### Work request
Copy out each line featuring the string "Policy" from the entries beneath.

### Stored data
+++
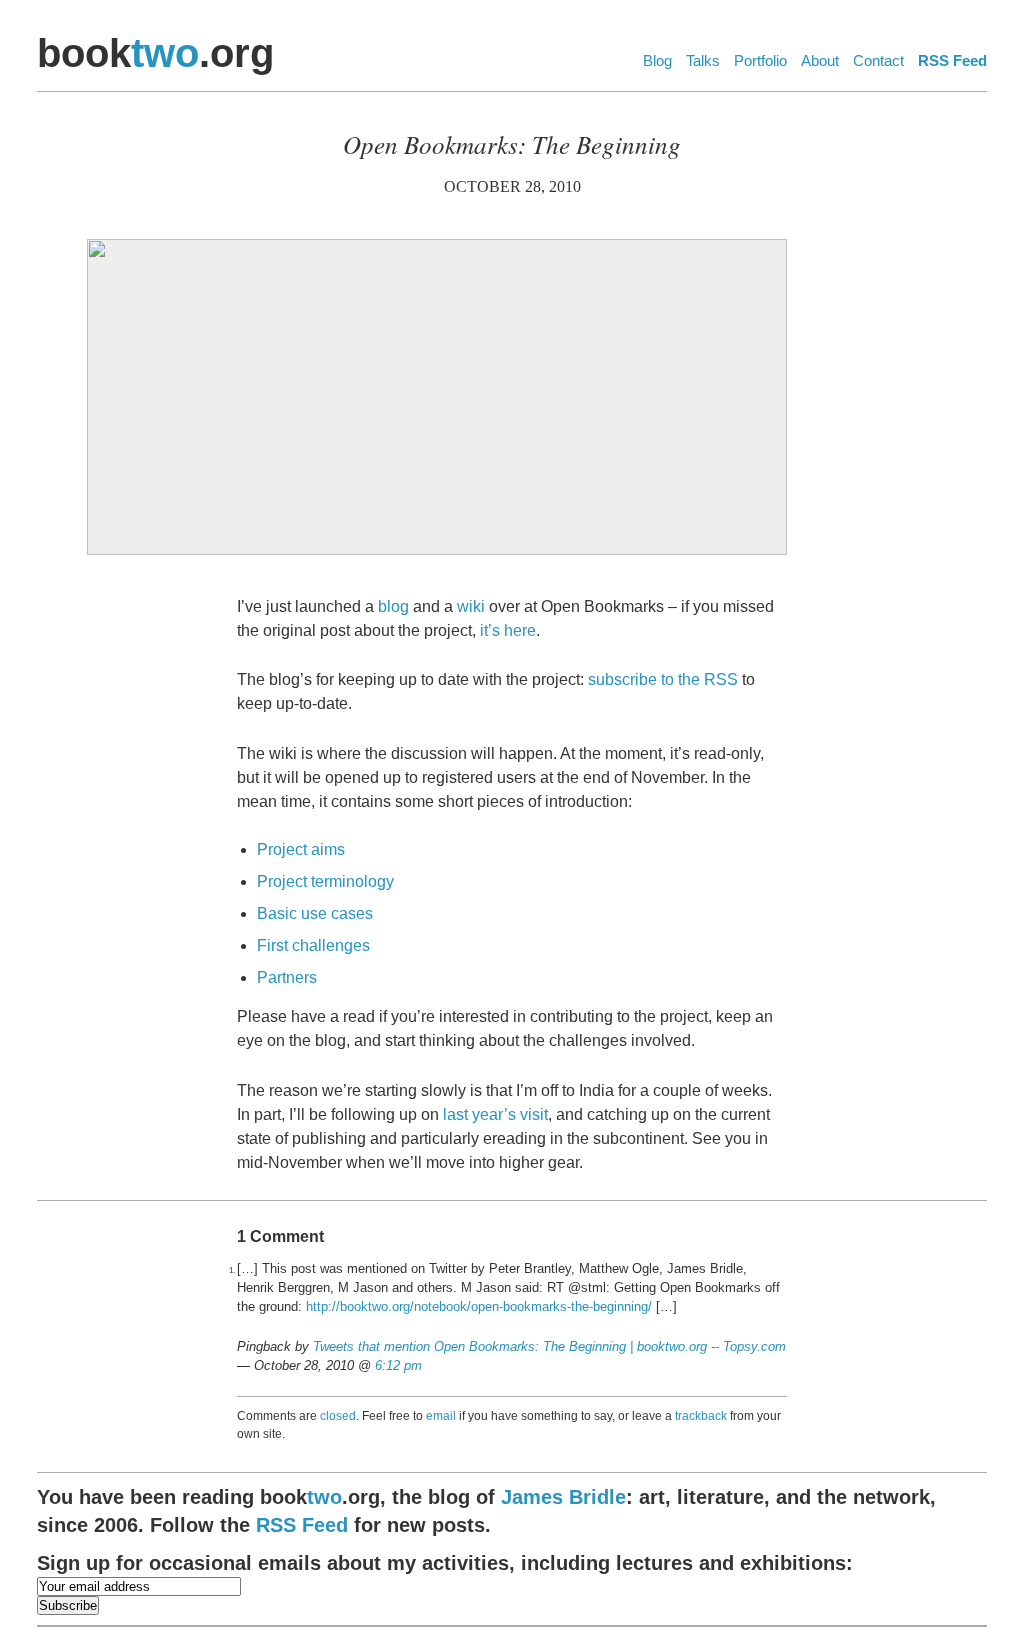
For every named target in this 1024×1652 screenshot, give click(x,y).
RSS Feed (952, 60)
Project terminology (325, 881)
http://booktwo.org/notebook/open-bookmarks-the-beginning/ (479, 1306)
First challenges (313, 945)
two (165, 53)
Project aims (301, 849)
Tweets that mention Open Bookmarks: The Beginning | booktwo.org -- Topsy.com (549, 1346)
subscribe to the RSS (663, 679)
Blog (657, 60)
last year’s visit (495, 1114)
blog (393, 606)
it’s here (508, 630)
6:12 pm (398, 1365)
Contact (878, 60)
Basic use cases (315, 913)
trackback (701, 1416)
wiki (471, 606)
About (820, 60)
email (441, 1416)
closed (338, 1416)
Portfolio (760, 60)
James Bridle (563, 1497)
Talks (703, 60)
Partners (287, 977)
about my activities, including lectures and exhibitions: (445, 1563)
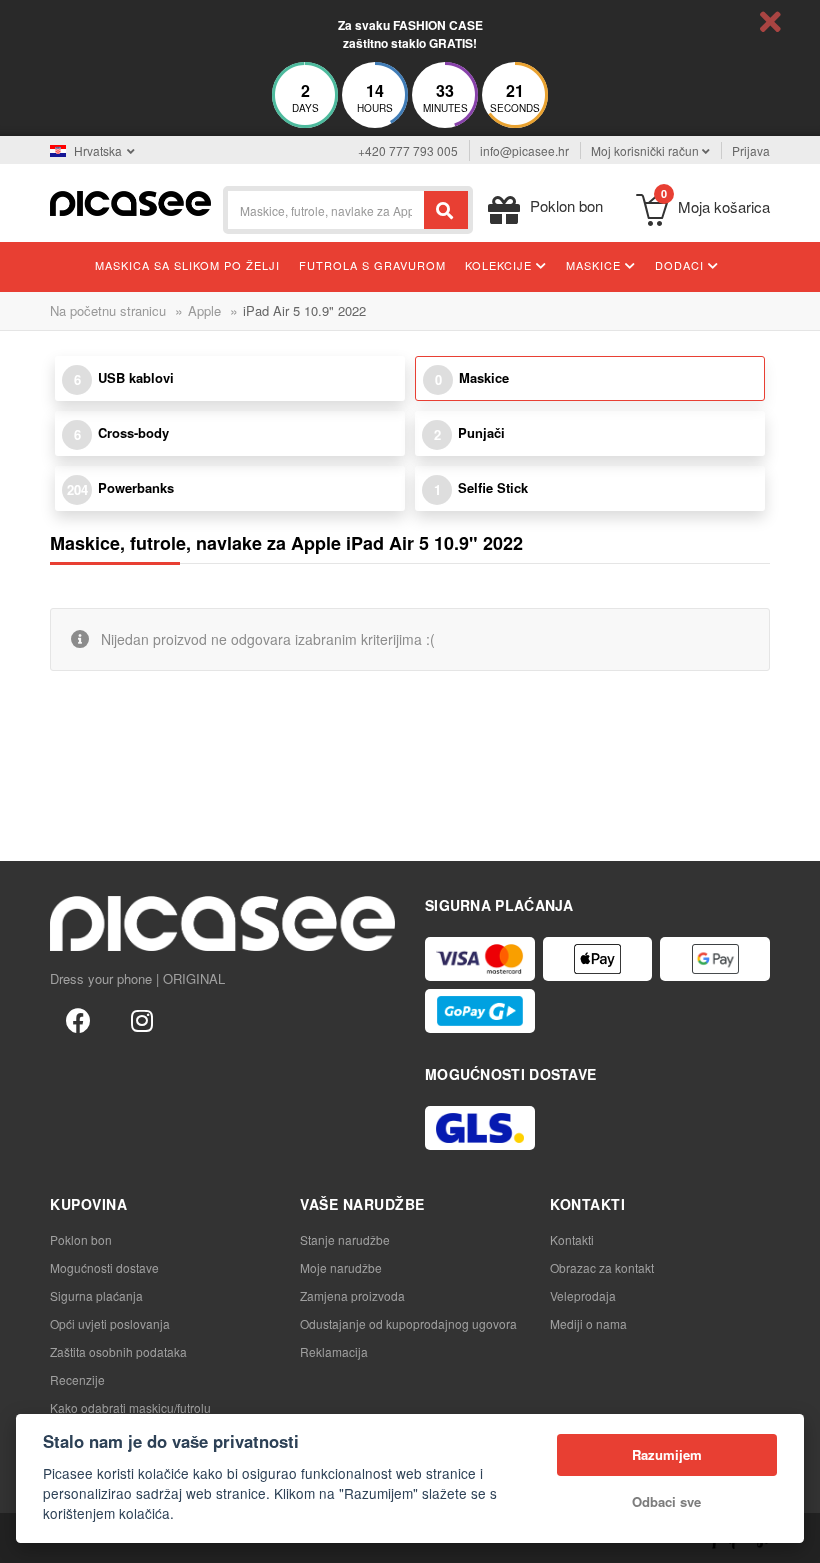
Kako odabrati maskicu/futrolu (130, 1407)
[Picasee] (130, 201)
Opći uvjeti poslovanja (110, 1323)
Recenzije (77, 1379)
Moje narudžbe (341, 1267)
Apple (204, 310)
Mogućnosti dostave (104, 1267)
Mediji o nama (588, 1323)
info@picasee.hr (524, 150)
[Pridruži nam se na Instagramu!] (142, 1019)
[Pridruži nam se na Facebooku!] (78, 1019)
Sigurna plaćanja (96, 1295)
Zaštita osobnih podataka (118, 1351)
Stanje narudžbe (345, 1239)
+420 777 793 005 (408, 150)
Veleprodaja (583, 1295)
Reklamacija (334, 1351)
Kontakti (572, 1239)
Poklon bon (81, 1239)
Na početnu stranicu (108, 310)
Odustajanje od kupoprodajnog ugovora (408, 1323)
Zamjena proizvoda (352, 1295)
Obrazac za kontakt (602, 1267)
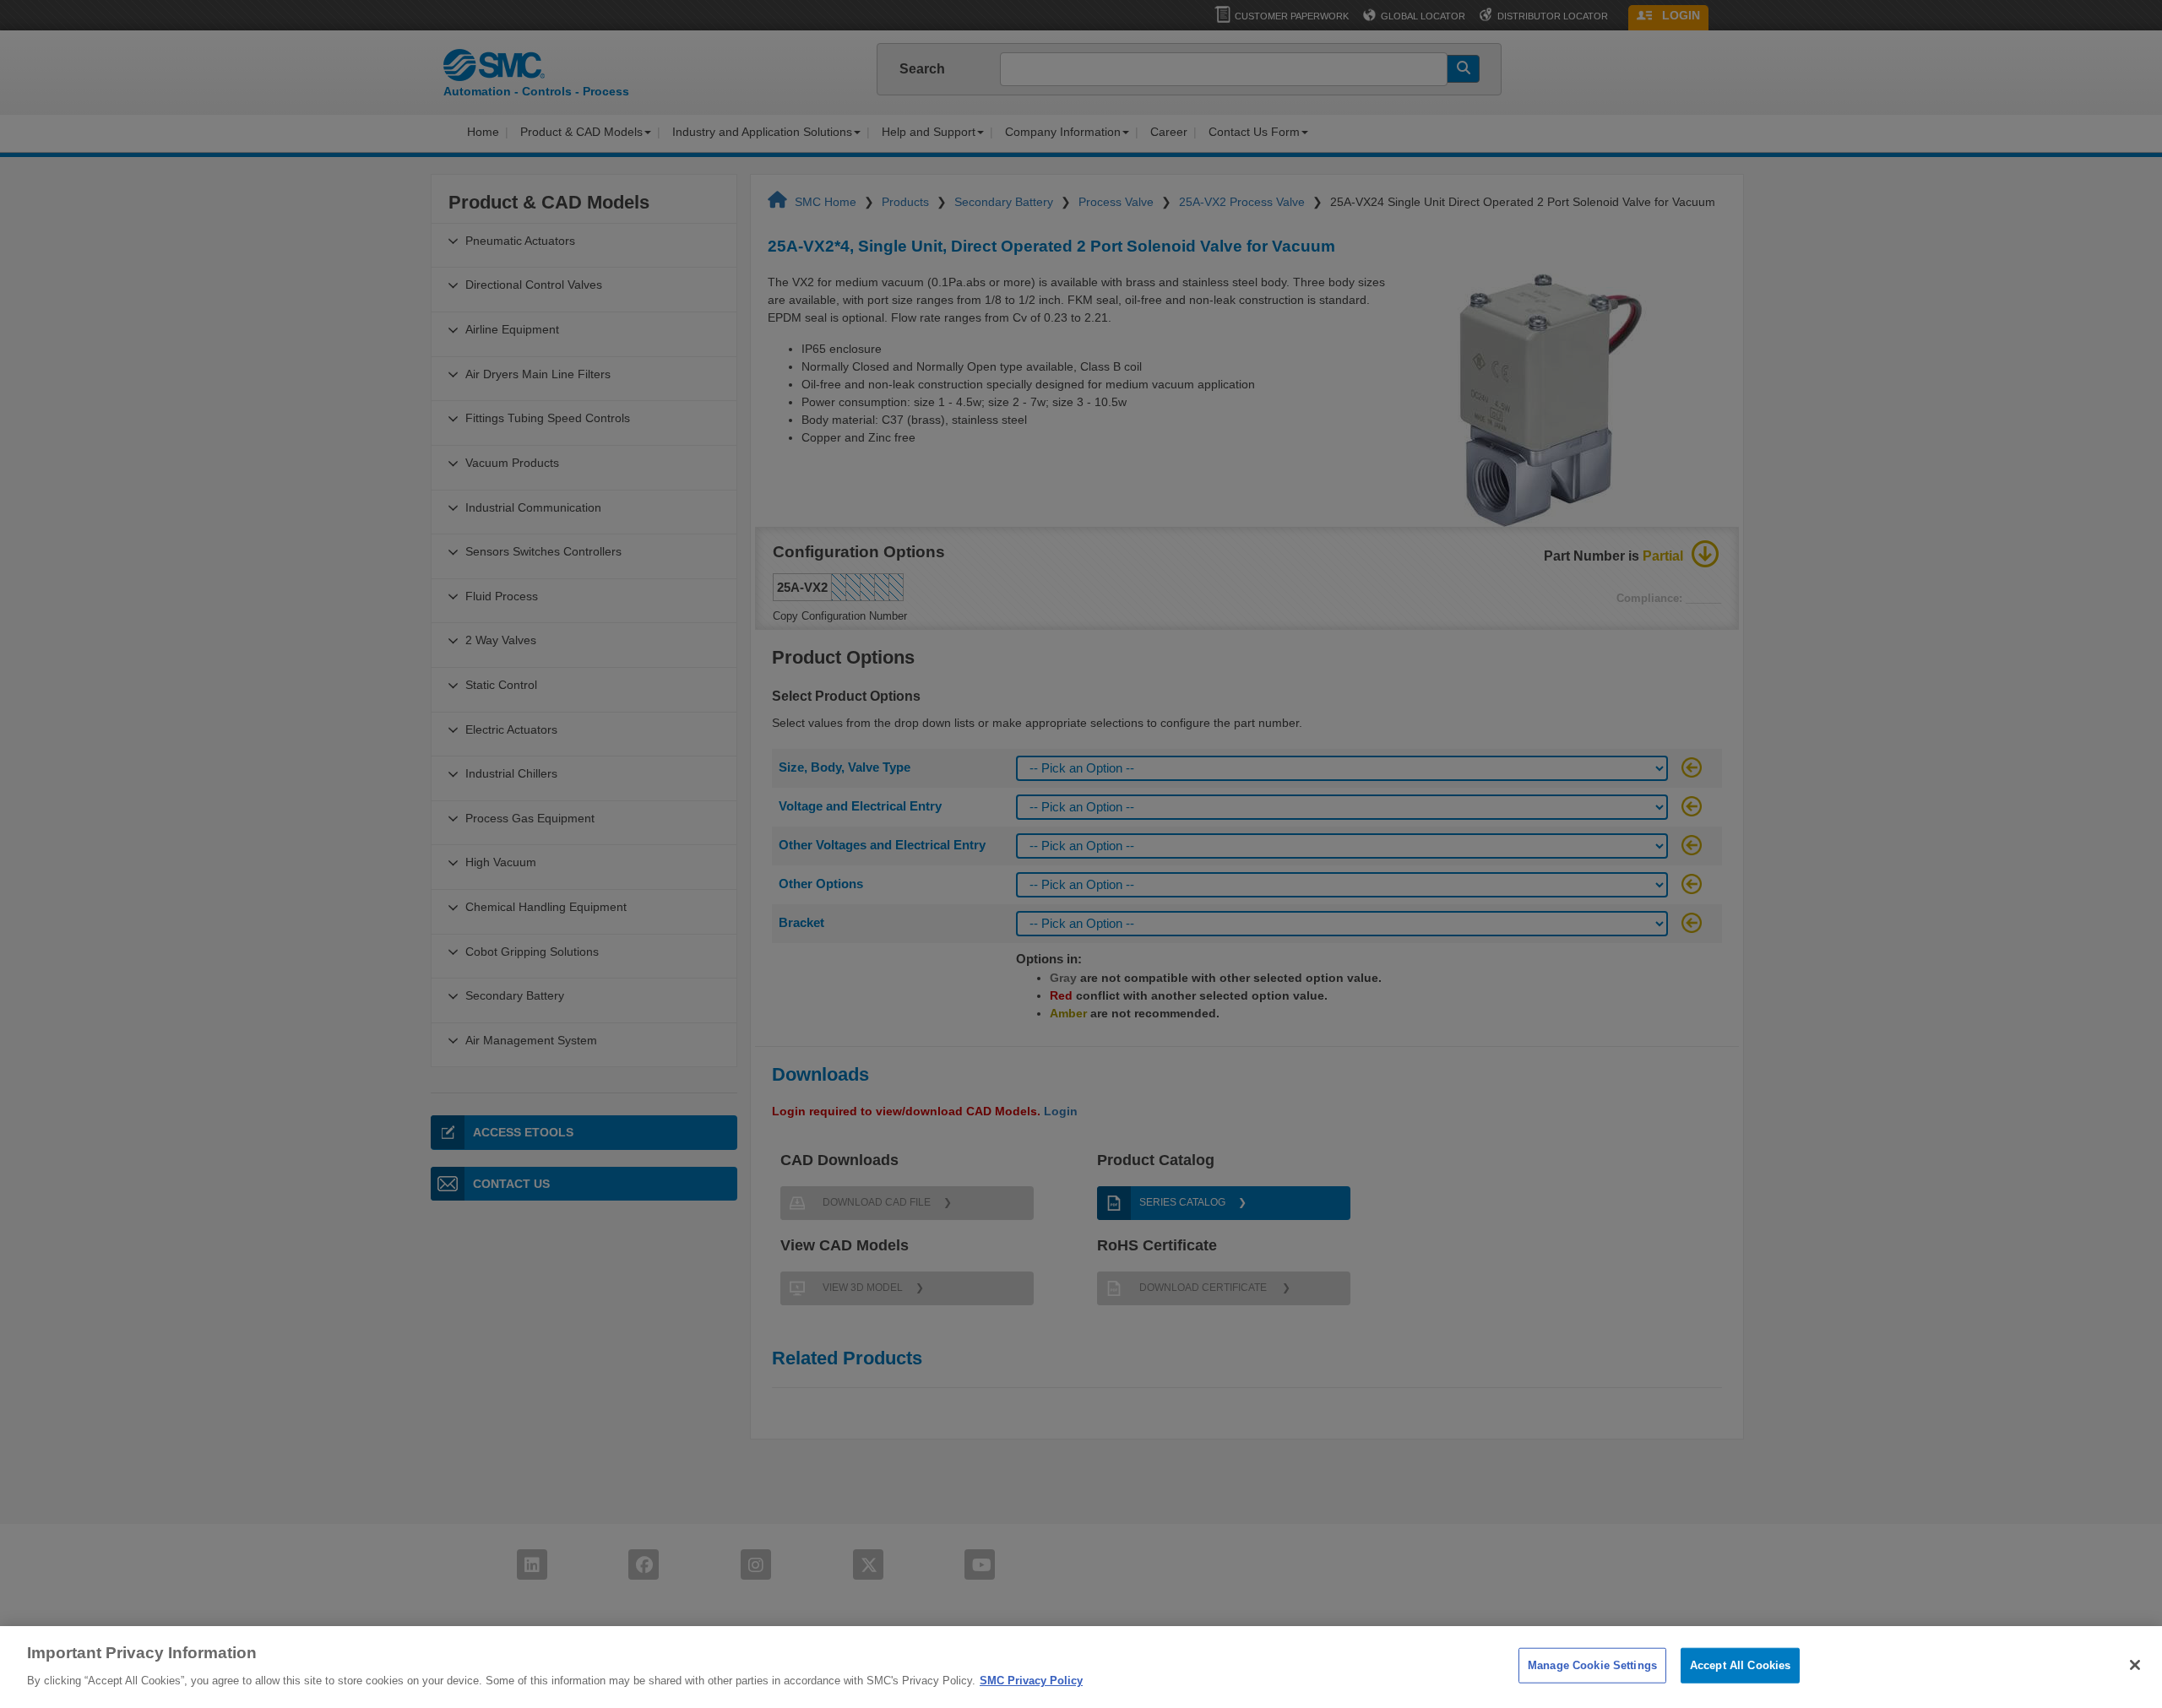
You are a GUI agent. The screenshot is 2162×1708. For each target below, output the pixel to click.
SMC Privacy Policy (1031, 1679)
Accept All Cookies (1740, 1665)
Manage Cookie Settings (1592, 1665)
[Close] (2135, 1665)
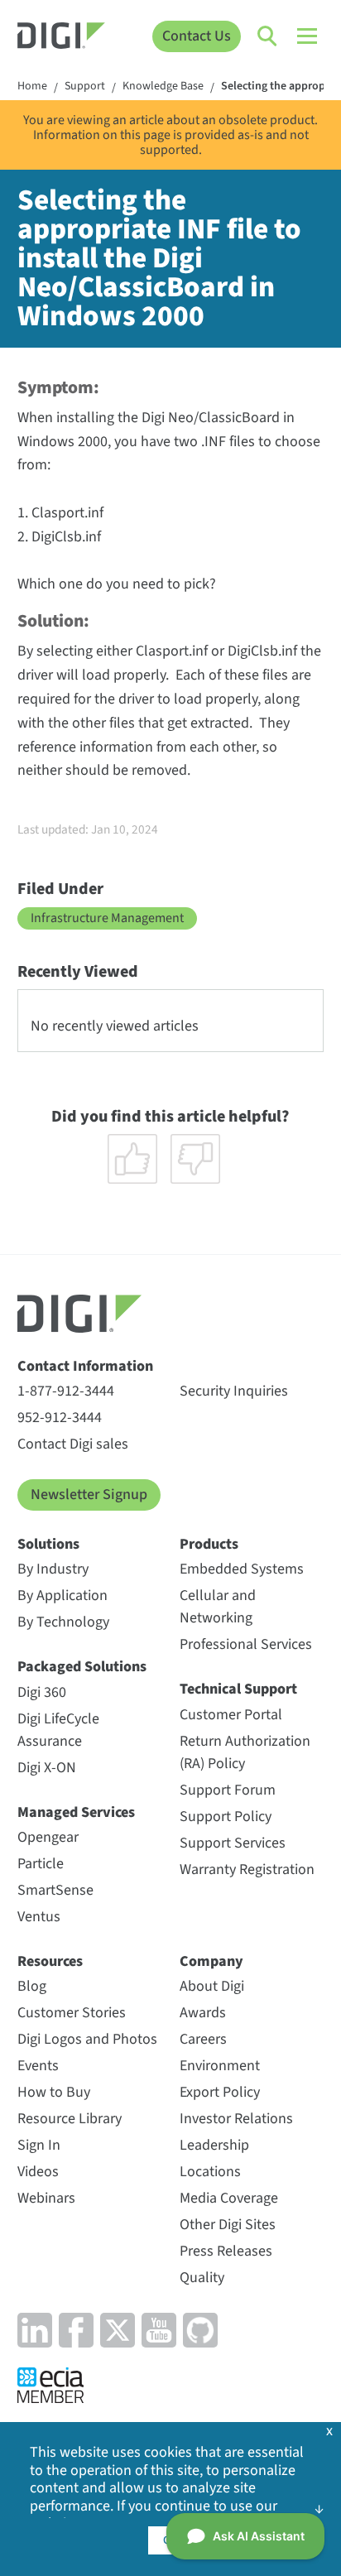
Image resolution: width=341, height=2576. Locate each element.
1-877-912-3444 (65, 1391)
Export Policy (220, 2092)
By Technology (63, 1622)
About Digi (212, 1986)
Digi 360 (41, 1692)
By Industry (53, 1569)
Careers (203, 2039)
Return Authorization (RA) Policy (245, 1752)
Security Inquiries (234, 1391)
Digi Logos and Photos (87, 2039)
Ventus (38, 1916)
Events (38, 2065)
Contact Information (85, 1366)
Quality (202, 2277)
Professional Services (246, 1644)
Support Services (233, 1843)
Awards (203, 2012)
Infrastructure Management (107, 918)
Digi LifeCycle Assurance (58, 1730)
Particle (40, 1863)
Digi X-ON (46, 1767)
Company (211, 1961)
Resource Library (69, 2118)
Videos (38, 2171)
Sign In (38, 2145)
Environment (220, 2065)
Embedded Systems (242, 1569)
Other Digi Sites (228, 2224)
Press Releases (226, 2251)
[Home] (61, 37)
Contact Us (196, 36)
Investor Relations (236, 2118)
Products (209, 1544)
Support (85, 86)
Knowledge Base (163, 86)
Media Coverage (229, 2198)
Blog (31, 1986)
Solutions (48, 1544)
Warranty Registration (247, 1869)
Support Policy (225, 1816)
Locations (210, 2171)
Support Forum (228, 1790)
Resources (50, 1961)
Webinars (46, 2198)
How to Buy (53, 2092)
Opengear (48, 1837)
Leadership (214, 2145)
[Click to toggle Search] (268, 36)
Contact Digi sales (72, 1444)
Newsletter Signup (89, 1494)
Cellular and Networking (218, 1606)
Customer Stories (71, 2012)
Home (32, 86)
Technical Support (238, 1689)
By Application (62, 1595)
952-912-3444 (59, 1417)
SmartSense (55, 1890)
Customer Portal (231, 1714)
+++
### Response below
SMC Privacy Policy (1031, 1679)
Export Policy (220, 2092)
Return Authorization (RA) Policy (245, 1752)
Support Policy (225, 1816)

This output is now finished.